■ DIRECTIONS:
Pull out each line of the material below that contains the string "Given".

■ ENTRIES SHOWN:

★ ★ ★

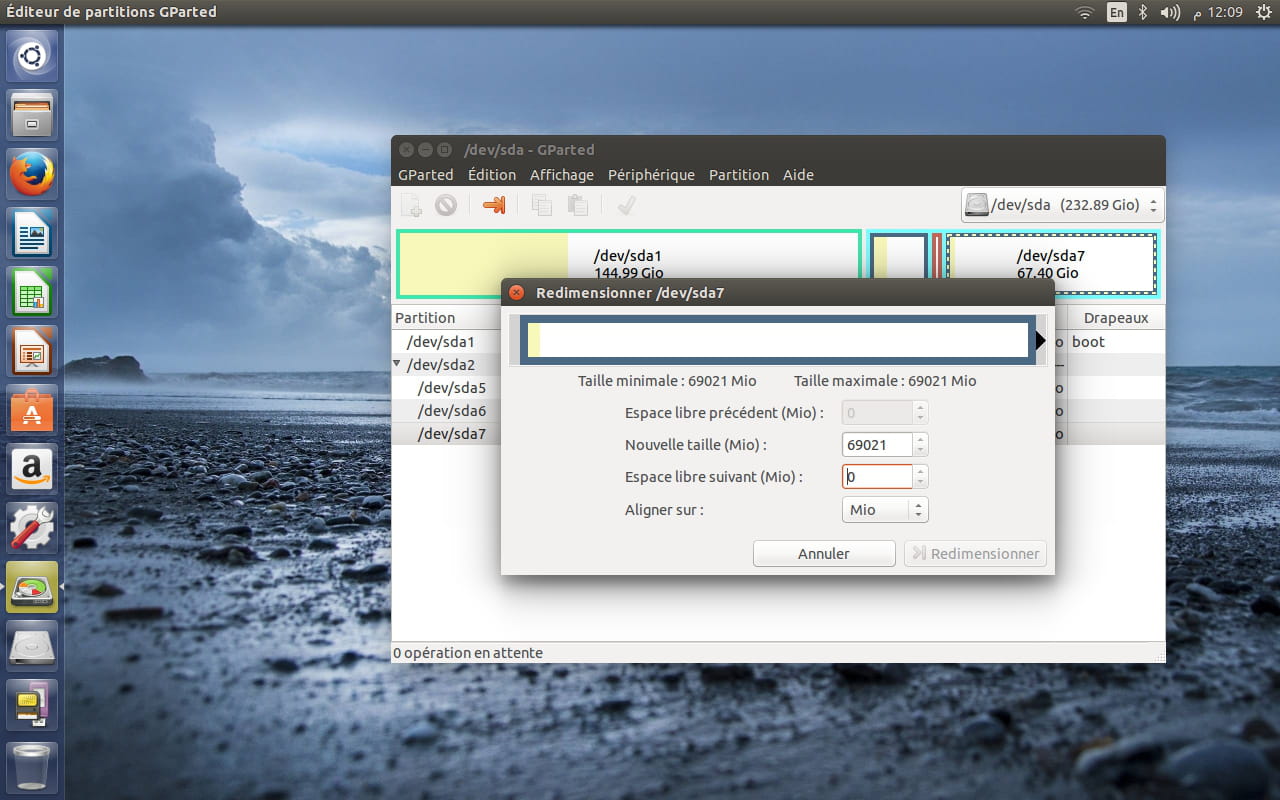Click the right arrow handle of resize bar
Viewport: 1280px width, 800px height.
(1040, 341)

★ ★ ★

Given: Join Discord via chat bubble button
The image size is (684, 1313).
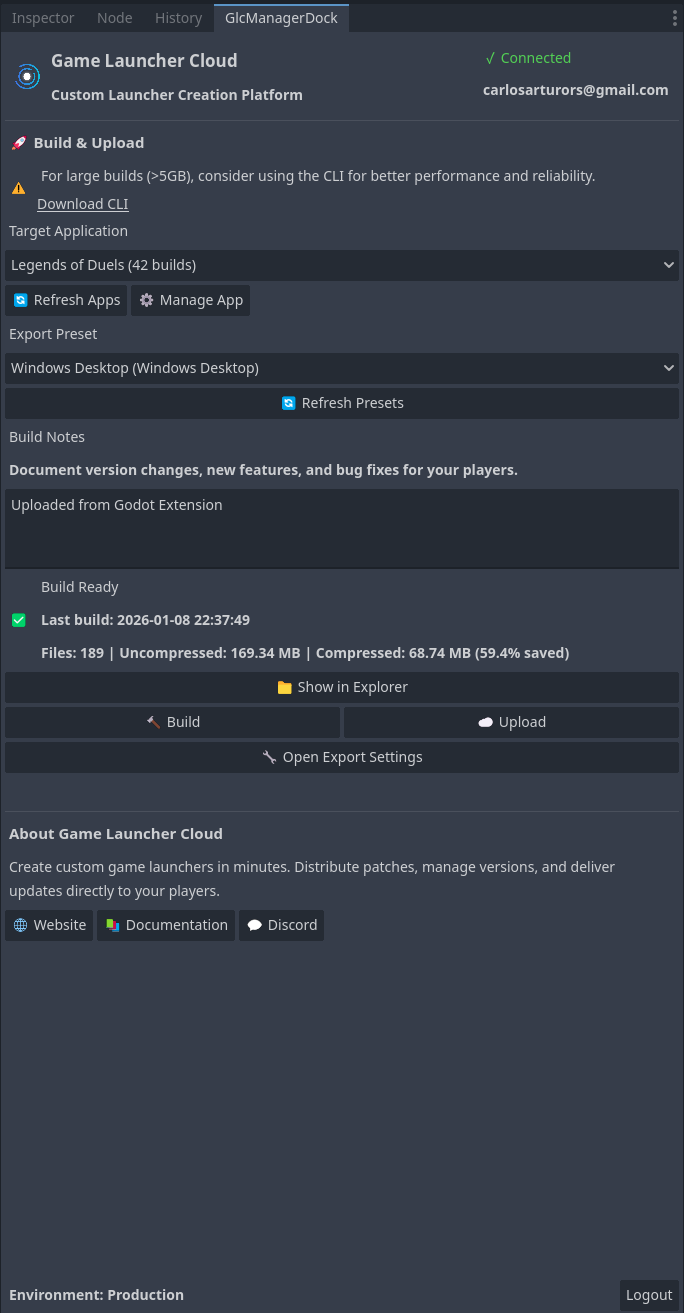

★ ★ ★

■ TASK RESPONSE:
Given: Join Discord via chat bubble button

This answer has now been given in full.